La fin de l’ère du pétrole aura des conséquences profondes sur nos modes de transport, mais personne ne s’est entendu sur la forme de ces changements. “Espadrilles aéroglissantes” a dit un groupe, “transport en commun en montagnes russes” a dit un autre. (Whee! Ce même groupe a aussi suggéré “le centre d’achat mobile”, où les gens pourraient magasiner entre la maison et le travail. La combinaison de ce concept avec les montagnes russes m’apparaît imbattable.) En ce qui concerne les automobiles privées, nous sommes dus pour une époque où elles fonctionnent à l’électricité, l’eau ou les panneaux solaires. (Et pourquoi pas les trois, tiens?)
Un groupe récolte le prix de la prédiction la plus vaguement juste en prédisant une guerre, sans trop savoir où. (Mais pas au Canada, se sont-ils empressés de préciser.)
Sommes-nous murs pour une société de loisir? Un groupe prédit la fin du travail; un autre, une semaine de seulement trois jours (grâce aux robots, qui se chargeraient d’ailleurs des tâches ménagères). En matière de divertissement, un groupe s’est amusé à parler de télévision vraiment interactive, menant à une vision d’un épisode de Canadian Idol où un participant se ferait dire You suck! en plein visage… par 500,000 personnes. Si manger est votre plaisir, attendez le frigomatique, qui confectionne tout ce que vous voulez selon vos spécifications. (La nanotechnologie est une chose merveilleuse.)

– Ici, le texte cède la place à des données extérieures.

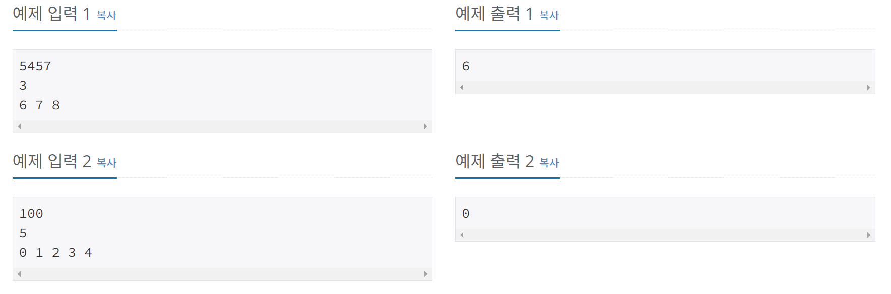891x294 pixels.
Task: Click horizontal scrollbar track of example output 2
Action: click(x=665, y=235)

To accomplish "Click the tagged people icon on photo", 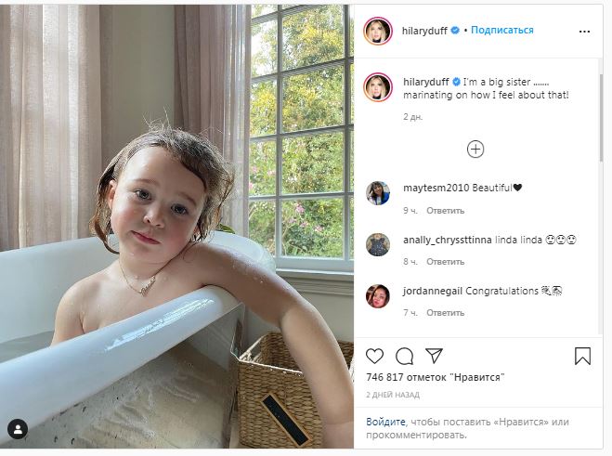I will [18, 428].
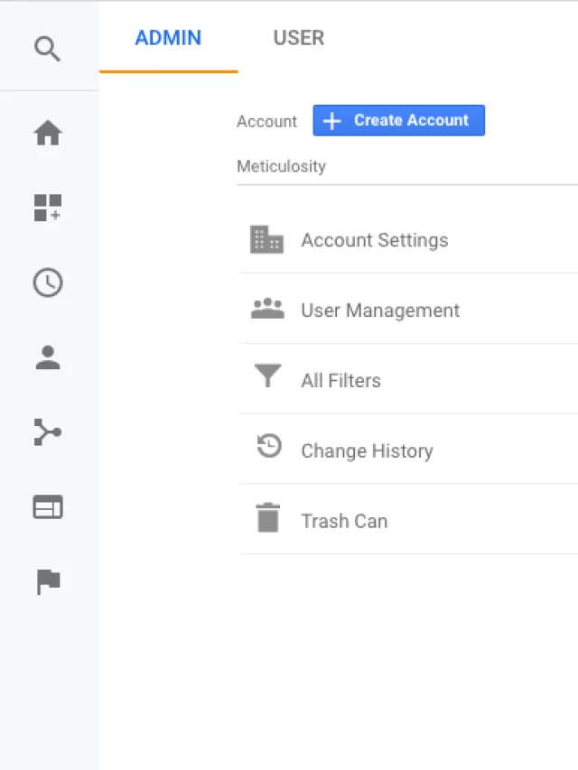The image size is (578, 770).
Task: Open the Audience person icon
Action: pos(48,358)
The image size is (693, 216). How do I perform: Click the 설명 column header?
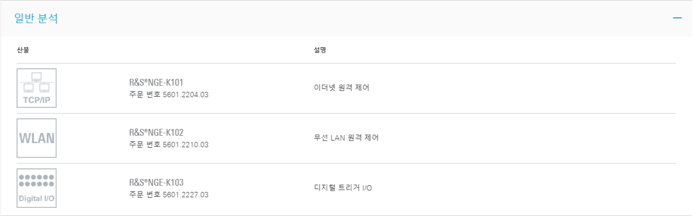[x=320, y=50]
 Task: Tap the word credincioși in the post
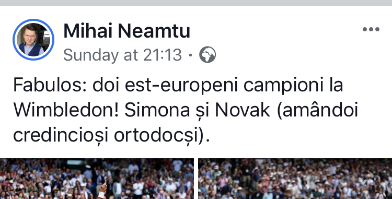click(61, 136)
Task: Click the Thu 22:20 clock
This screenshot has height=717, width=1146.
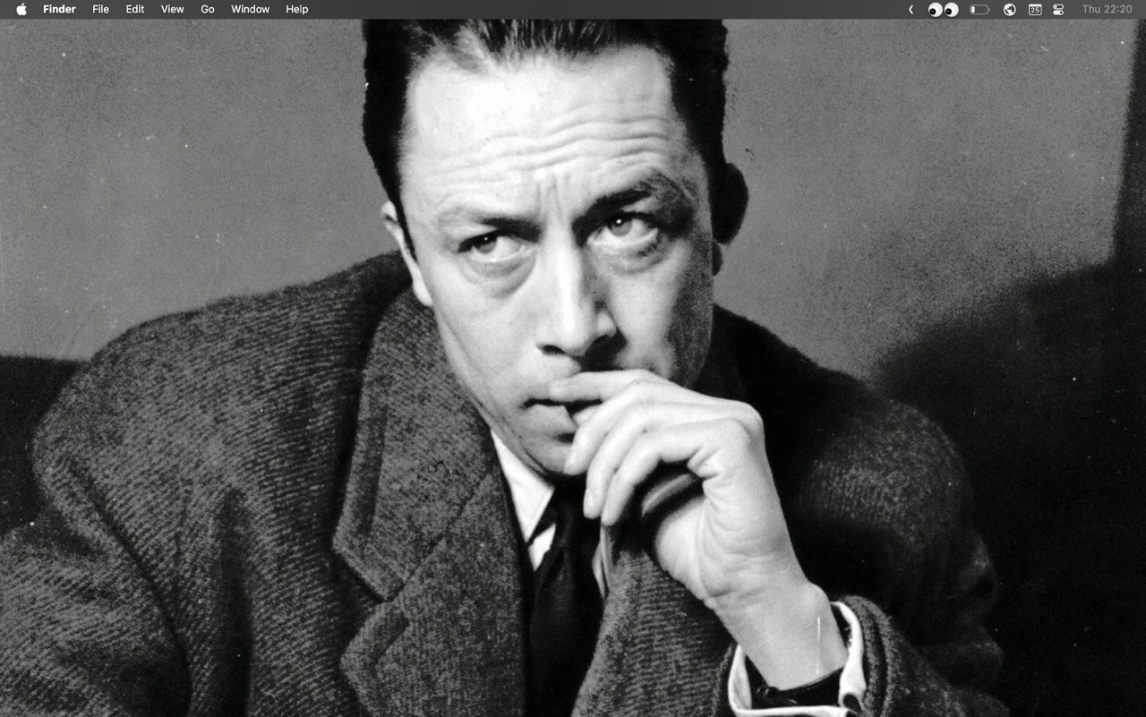Action: [x=1107, y=9]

L’économie n’est pas toujours la préoccupation principale des adolescents, ce qui explique peut-être la variété d’opinions en ce qui concerne l’argent. Les avis étaient divers: “plus d’argent – les choses se construisent d’eux-mêmes, même l’argent”; “tout coûtera plus cher”; “monnaie mondiale” et deux instances d’identifications biométriques (ou de puces implantées) prenant la place de la monnaie. Ceux qui pensent que les pirates informatiques pourraient prendre avantage de ce système ont avantage à y repenser, puisque le hacking sera un des crimes les plus sévèrement punis de 2056.
Dans la catégorie “dépassé par le présent”, un autre groupe a prédit que l’avènement de gadgets de divertissement personnel comme la télé sur cellulaire allaient promouvoir l’isolement social, et un autre que la mémorisation ne serait plus essentielle dû aux gadgets chargés de tout se souvenir pour nous.
Mais je m’en voudrais de sembler trop sévère, parce que quelques belles formules sont ressorties des discussions. Je suis encore épris de l’expression “petits gadgets et big brother” employé par une participante. Un autre groupe a imaginé le téléphone du futur: Une tige plantée dans l’oreille (comme pour un casque d’écoute), qui projetterait l’hologramme de l’interlocuteur en face de l’oeil.
Bref, de bonnes idées en deux ateliers. Les futuristes aguerris critiqueront la naïveté des prédictions, les emprunts à la SF média, le manque de cohérence interne des scénarios ou bien les nombreux emprunts aux pistes d’idées lancées durant la présentation de l’atelier. Mais pour des groupes d’adolescents parfois distraits, ce n’est vraiment pas mal. J’ai conclus en disant que je n’étais pas seulement content d’eux, mais fier d’eux.
Les ateliers ayant pris fins, il ne restait plus qu’une chose à faire: profiter du lunch gratuit offert par l’événement, question de prouver que le bloggage peut nourrir son homme, au moins une fois par année.
(Ne me reste qu’à remercier Catherine Charbonneau et Jennifer Feschuk pour la partie visible de l’organisation du forum, les gens de l’école secondaire St. Pius X avec qui j’ai passé un excellent lunch et, bien sur, les participants à mes deux ateliers. Si un cynique invétéré de ma sorte peut trouver son compte à un événement de ce type, il y a amplement de lauriers à partager entre tous!)